HOW TO COMPLETE THIS TASK
Reproduce, word for word, the part of the passage below on the morality of stories, from "Okay, so remember" up to and including "a moral show?".

PASSAGE SHOWN
⁂
The astute reader might stop me here and say, “sure most of us don’t tend to say that Star Wars and/or Batman and/or House of Cards is/are immoral, but maybe we should. Maybe if we probed normative assumptions in level 2 deep enough, we would discover (perhaps to our horror) that our normative foundation of ethics requires us to deem one or more of these stories as immoral, even though our level 1 suggests they are not.” I concede the point, and mention also that this works in reverse: maybe the story we thought to be immoral is, upon deeper reflection in level 2, not immoral at all. This is the risk, after all, of practicing philosophy: we might discover that we were wrong.

Oh look, it’s Job from Arrested Development. Don’t worry friend, it’s all part of the human condition.

To sum up briefly: perhaps we should argue that the mere presence of essential immoral actions in a story render that story immoral, but I’ve never met anyone who makes that argument (or even wants to make that argument.) If normative ethics is about how humans ought to act, it would seem weird to say that a prescriptive normative for ethics is ignored by literally everyone, literally all the time. So, to advance in this whole argument, we’re gonna be making an assumption in saying that stories can have essential immoral actions and still be moral, but I think it’s an assumption worth making. Are you with me? If so, then as a reminder of our conclusion: so long as an essential immoral action is presented by the narrative in such a way that our level 1 and level 2 judgments are reconciled (incest and murder are bad, reflexively and reflectively), or in the case of ambiguous tensions (Batman) at least not in contradiction, the story isn’t de facto immoral. In other words: characters on Game of Thrones do bad things all the time: but we know they’re bad actions, so that doesn’t mean we are immoral for watching the show.


Is Game of Thrones Moral? Accidental Properties Edition

Okay, so remember how at the beginning of the previous section, I said: “Even though it’s essential for a certain character to lose his head, so to speak, do we really need to see him literally lose his head”? We haven’t answered the question of whether accidental properties (just how much is shown in that beheading, for example) can render a story immoral? And if it can, how much is too much, how far is too far? We will need to answer these questions too if we are going to answer the question: is Game of Thrones a moral show?

But here’s the problem with accidental properties: they’re harder to deal with than essential properties. We can agree that for a boxing film to be about boxing, it needs, well, boxing, which is a violent activity. But whose to say how much blood is allowable or how many sound effects of bones crunching or whatever other metric for measuring violence before the otherwise morally permissible scene is rendered immoral? And suppose that there’s just one scene of boxing that “goes too far,” does that mean the whole film is immoral or would there have to be a certain number of such infractions first? We introduced this same problem, by the way, as a caveat in the last section. But I think it’s a more pronounced problem in our human experience of accidentals which the boxing film example will illustrate: suppose you find profanity morally objectionable: how much of it you will tolerate in this boxing film seems to depend on a lot of factors that are all relative to you: how much you like boxing, for instance, or which words you find more offensive than which others, or what amount of profanity you are willing to put up with before you’ll turn the film off. This experience is largely shaped by personal taste, but even more importantly, by your conscience.
⁂
ENTRIES SUPPLIED
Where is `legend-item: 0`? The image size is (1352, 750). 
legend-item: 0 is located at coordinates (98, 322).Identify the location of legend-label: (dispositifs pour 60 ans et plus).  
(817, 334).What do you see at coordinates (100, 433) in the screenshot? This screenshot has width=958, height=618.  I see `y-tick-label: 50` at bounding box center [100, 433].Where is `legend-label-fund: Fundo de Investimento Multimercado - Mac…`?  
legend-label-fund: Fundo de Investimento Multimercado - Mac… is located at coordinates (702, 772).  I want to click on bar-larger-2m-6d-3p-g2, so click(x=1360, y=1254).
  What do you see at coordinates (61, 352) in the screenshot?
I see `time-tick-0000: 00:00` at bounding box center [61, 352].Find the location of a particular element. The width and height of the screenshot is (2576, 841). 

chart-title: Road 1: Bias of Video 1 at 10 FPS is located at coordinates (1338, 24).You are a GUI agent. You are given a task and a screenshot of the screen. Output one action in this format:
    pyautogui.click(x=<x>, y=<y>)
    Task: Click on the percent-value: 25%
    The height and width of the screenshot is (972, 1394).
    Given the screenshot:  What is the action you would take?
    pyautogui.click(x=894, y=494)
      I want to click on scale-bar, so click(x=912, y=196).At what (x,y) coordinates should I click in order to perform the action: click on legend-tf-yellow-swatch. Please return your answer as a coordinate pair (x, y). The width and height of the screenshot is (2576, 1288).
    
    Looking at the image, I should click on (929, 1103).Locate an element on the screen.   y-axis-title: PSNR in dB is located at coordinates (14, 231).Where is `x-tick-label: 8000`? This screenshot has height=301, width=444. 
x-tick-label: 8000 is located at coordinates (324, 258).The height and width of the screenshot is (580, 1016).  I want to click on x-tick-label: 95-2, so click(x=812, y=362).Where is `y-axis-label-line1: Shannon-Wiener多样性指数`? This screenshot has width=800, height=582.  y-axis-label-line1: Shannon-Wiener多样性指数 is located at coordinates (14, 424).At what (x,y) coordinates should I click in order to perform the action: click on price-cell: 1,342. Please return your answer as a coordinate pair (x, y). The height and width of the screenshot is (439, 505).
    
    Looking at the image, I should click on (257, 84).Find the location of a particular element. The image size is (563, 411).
⁂
WORKED SOLUTION
Okay, so remember how at the beginning of the previous section, I said: “Even though it’s essential for a certain character to lose his head, so to speak, do we really need to see him literally lose his head”? We haven’t answered the question of whether accidental properties (just how much is shown in that beheading, for example) can render a story immoral? And if it can, how much is too much, how far is too far? We will need to answer these questions too if we are going to answer the question: is Game of Thrones a moral show?